Le verre

Le verre est obtenu par la fusion à une température de 1200 à 1500 °C d’un élément vitrifiant : la silice et d’éléments fondants : potasse, soude, calcaire.
La recette de base – sable, soude et chaux – n’a pas changé au fil des siècles, mais il existe des variantes. Pour améliorer la qualité du verre, on peut ajouter de la potasse et du plomb. La coloration du verre s’obtient quant à elle par l’ajout de cobalt, de soufre ou d’autres minéraux. Il peut par ailleurs être laminé, moulé, soufflé et coulé tandis qu’il est fondu.

Des origines à sa production industrielle

Le verre était connu dans l’Egypte ancienne et en Orient voici près de 4000 ans avant JC. Sa découverte a été fortuite même si l’anecdote rapportée par Pline dans son histoire naturelle est vraisemblablement aprocryphe.
Des marins phéniciens en allumant un feu de camp sur les rives du fleuve Belo en Syrie employèrent des pains de nitrate comme support pour leur marmite.
Le nitrate en fondant sous l’action du feu et en se mélangeant au sable du littoral donna naissance à un liquide transparent.

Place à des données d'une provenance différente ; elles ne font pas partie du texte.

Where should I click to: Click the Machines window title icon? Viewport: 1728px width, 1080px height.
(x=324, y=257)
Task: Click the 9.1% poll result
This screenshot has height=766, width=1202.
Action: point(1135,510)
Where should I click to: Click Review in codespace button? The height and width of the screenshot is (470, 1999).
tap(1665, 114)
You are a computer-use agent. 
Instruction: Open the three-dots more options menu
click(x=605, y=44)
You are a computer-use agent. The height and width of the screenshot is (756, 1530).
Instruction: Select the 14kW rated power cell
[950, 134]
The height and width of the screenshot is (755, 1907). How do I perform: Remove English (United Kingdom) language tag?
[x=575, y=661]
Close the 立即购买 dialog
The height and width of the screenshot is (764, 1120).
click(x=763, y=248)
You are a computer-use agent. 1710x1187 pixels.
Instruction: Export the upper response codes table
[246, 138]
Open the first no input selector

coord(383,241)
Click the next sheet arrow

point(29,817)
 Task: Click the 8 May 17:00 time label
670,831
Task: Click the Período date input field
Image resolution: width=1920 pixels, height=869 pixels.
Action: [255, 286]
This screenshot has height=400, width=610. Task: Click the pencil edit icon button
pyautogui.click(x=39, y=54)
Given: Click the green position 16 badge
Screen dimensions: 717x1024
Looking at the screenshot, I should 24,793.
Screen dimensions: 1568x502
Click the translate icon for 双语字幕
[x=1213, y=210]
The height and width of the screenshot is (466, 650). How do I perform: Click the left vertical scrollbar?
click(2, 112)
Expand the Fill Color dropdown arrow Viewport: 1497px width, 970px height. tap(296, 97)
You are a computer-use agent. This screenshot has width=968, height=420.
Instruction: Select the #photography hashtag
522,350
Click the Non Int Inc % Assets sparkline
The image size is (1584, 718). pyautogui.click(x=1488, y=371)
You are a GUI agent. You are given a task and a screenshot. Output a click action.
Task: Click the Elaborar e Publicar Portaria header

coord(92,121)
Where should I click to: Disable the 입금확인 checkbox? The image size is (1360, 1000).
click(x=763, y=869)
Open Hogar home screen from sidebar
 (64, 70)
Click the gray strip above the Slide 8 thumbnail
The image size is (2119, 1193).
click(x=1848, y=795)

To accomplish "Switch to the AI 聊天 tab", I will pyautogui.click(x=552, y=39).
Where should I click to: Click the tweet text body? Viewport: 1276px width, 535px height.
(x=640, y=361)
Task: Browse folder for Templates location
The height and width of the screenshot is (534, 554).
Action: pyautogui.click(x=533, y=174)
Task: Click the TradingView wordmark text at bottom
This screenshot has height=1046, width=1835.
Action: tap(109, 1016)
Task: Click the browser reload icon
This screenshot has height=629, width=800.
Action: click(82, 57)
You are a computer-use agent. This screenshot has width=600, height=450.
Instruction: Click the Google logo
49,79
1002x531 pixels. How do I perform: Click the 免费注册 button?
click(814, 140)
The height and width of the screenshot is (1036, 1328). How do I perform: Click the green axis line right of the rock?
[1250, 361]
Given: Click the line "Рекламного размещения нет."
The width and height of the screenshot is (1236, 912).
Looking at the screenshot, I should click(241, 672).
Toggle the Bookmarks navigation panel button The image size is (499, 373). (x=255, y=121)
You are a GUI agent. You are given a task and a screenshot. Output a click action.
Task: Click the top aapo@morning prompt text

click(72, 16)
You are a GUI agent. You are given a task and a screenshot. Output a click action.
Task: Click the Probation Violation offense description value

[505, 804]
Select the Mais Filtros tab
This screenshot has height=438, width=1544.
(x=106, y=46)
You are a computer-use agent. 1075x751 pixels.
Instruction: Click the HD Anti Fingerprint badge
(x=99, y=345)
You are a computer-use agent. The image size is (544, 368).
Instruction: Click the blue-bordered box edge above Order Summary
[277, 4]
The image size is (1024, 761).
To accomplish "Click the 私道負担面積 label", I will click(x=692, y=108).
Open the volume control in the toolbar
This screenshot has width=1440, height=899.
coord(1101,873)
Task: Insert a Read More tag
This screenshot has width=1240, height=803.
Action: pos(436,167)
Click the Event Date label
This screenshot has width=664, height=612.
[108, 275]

En se refroidissant, ce mélange a donné un produit cassant et transparent.

Les Egyptiens en 2500 avant notre ère ont inventé la technique du verre moulé, l’artisan déposait la matière vitreuse dans un noyau d’argile et de sable et le laissait refroidir.
L’invention du verre soufflé revient quant à elle aux babyloniens en 250 avant JC, la matière vitreuse en fusion était recueillie au bout d’une tige métallique creuse, la canne à soufflet. L’artisan faisait rouler la bulle de verre sur le marbre et la façonnait.
Le développement des technologies du verre fut stoppé avec l’effondrement de l’empire Romain.

C ‘est à Venise aux XIIIème et XIVème siècles que l’art du verre se développe et se répand en Europe. Les Anglais au XVème siècle fabriquent un verre plus solide qui remplacera le verre cristallin vénitien.
En France, l’industrie du verre voit le jour au XVIIème siècle avec la naissance de la Manufature Royale des Glaces, ancêtre de Saint Gobain. Le verre est poncé et poli, ce qui le rend transparent malgré la présence de bulles et de sillons concentriques.
Au XIXème siècle, le verre est désormais fabriqué industriellement. L’automatisation permet la fabrication en continu d’un ruban de verre plat et favorise ainsi le développement de l’architecture de métal et verre. L’énergie hydrolique, puis l’énergie à vapeur et enfin l’énergie électrique, rendirent de plus en plus rapide et efficace le polissage de grandes plaques de verre. La France, la Belgique et l’Allemagne monopolisèrent la fabrication de plaques de verre jusqu’à la création en 1833 de la première usine américaine avec la Pittsburgh Plate Glass Company.